**Document section**
================================

I've always been fascinated by languages, especially the rare ones. Different languages really are different ways of looking at the world. Perhaps the best and most striking example of this I know of is that the Japanese word for 'blue', aoi, also often is used to mean what an English person would call 'green'. I was amazed when I first moved to Japan and started learning Japanese, and realised that people actually referred to a grass lawn or a 'go' sign on a traffic light as being blue. This rather trivial example illustrates the depths of difference which exist from culture to culture, and what a tragedy it is when one of these unique ways of looking at the world disappears.

The variety of human languages is also pretty astounding. Listen to the sounds of these three people, speaking Ainu, O'odham and Scottish Gaelic respectively. Pay particular attention to the noises they are making. The variety is impressive, and what you will notice is the absolute poverty of imagination that there is in the English-speaking literary world when it comes to thinking about what potential fantasy languages might sound like.

================================

**Supplied information**
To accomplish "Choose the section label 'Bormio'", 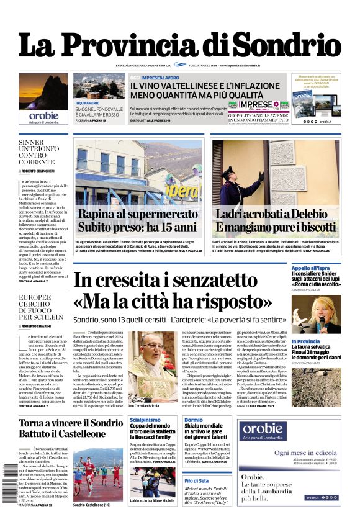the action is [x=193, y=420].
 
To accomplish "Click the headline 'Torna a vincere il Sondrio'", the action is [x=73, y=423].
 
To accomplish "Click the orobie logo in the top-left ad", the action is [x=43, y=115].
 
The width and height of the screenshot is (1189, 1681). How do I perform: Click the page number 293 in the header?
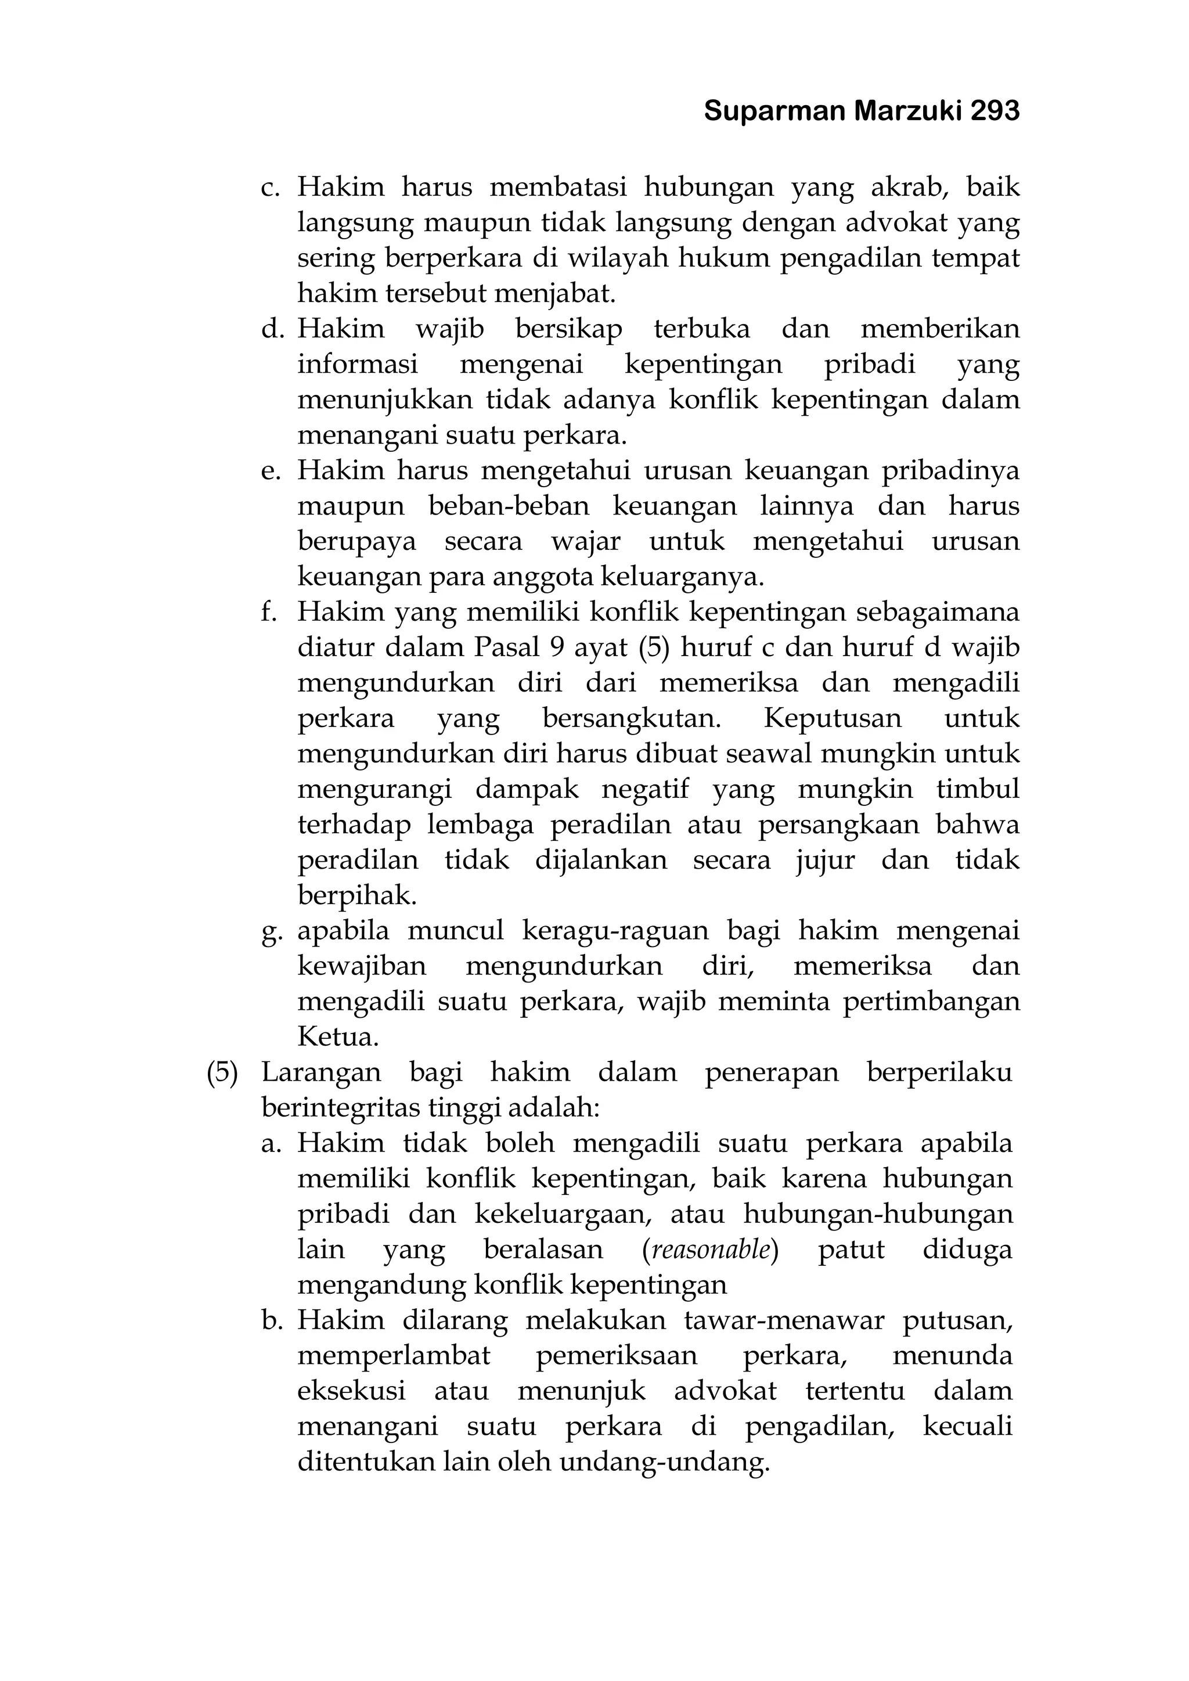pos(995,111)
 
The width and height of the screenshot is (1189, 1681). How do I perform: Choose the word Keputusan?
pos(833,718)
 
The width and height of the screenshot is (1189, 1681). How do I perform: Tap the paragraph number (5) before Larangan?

================================

**Requirement 1**
Reproduce the stretch of the language passage from "I've always been" through "the world disappears." word for word.
**Requirement 2**
Turn the stretch of the entries from the line containing "the word Keputusan?" through the end of the entries into a numbered list, omitting blank lines.

**Full solution 1**
I've always been fascinated by languages, especially the rare ones. Different languages really are different ways of looking at the world. Perhaps the best and most striking example of this I know of is that the Japanese word for 'blue', aoi, also often is used to mean what an English person would call 'green'. I was amazed when I first moved to Japan and started learning Japanese, and realised that people actually referred to a grass lawn or a 'go' sign on a traffic light as being blue. This rather trivial example illustrates the depths of difference which exist from culture to culture, and what a tragedy it is when one of these unique ways of looking at the world disappears.

**Full solution 2**
1. The width and height of the screenshot is (1189, 1681). How do I perform: Choose the word Keputusan?
2. pos(833,718)
3. The width and height of the screenshot is (1189, 1681). How do I perform: Tap the paragraph number (5) before Larangan?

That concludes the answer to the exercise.